- _Problem requirements_: Beginning at the top of the entries below, retype each line exactly until the line containing "Viewport: 600px width, 487px height." has been written out; include no pictures and no later lines.

----------

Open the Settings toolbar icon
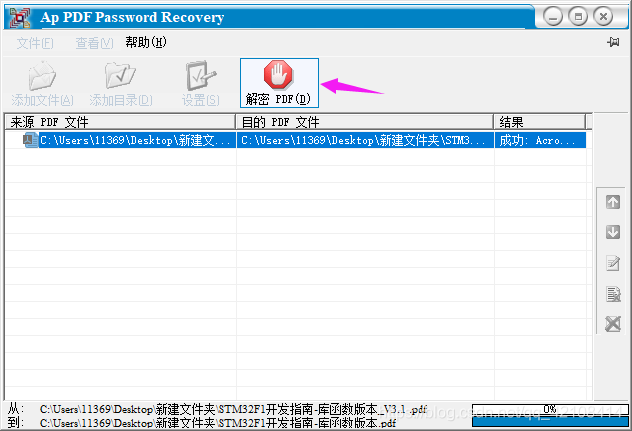The width and height of the screenshot is (632, 431). [x=201, y=75]
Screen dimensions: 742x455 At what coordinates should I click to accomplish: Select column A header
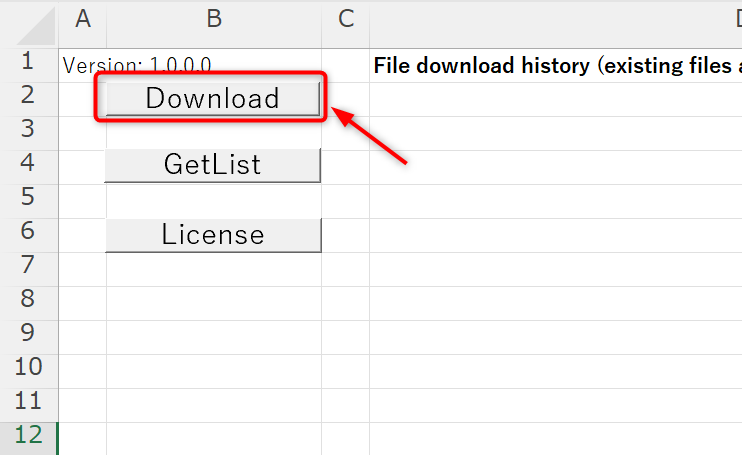(x=83, y=18)
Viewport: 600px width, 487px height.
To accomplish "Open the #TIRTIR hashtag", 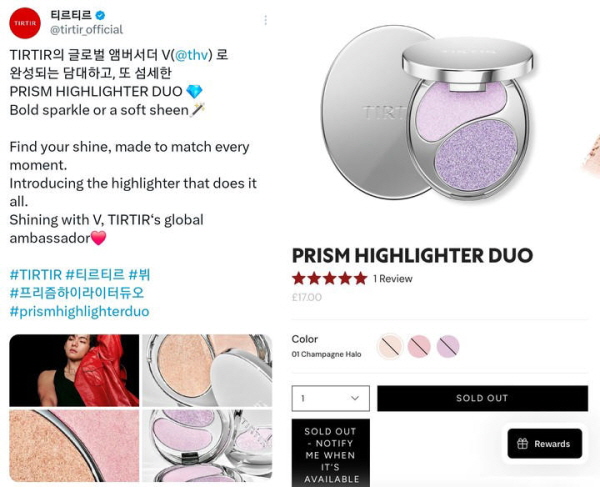I will tap(36, 275).
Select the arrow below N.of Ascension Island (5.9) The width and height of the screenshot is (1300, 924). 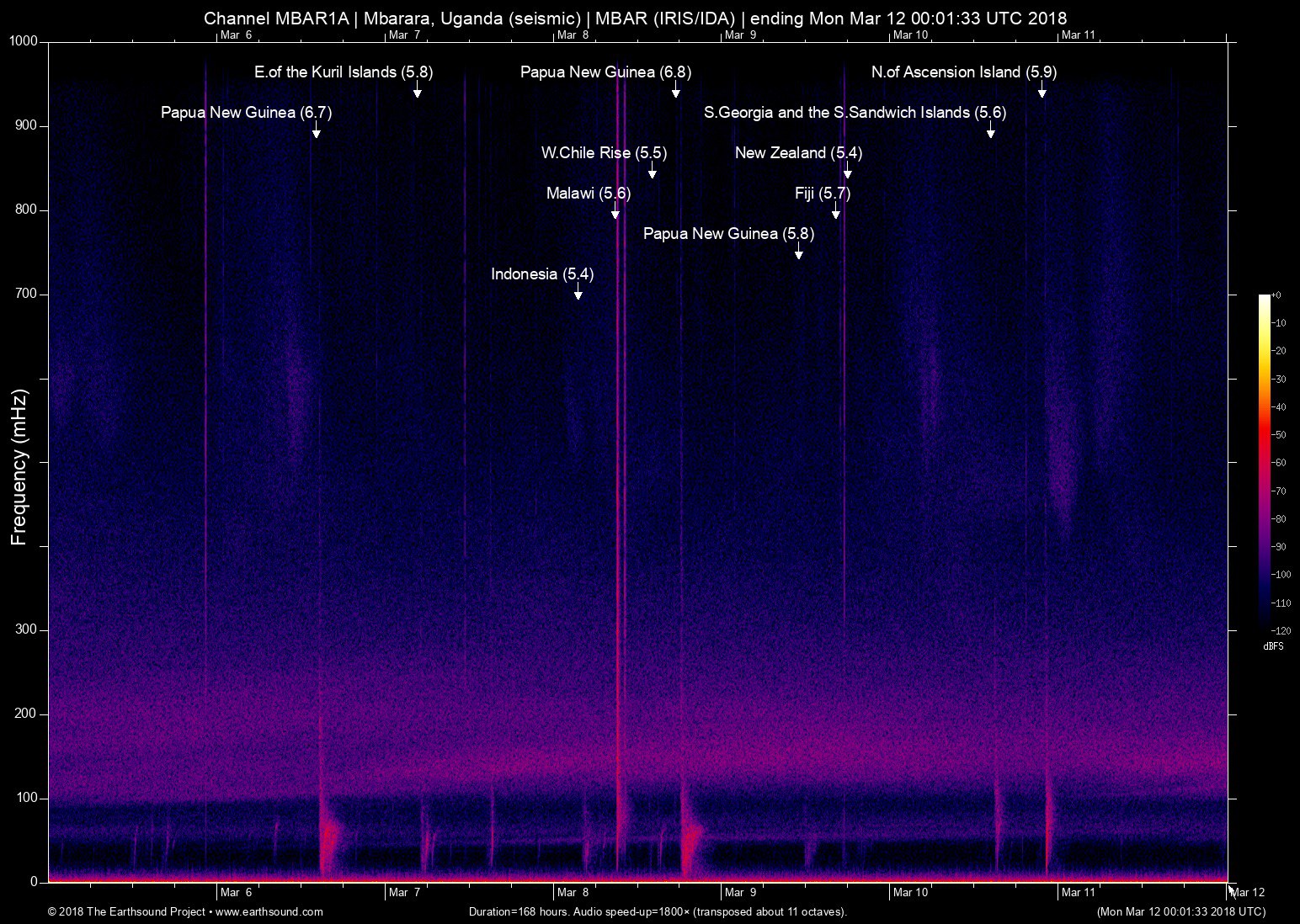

----------

- _Written response_:
Open the Settings toolbar icon
The width and height of the screenshot is (632, 431). [x=201, y=75]
Screen dimensions: 742x455 At what coordinates should I click to accomplish: Select column A header
(x=83, y=18)
Viewport: 600px width, 487px height.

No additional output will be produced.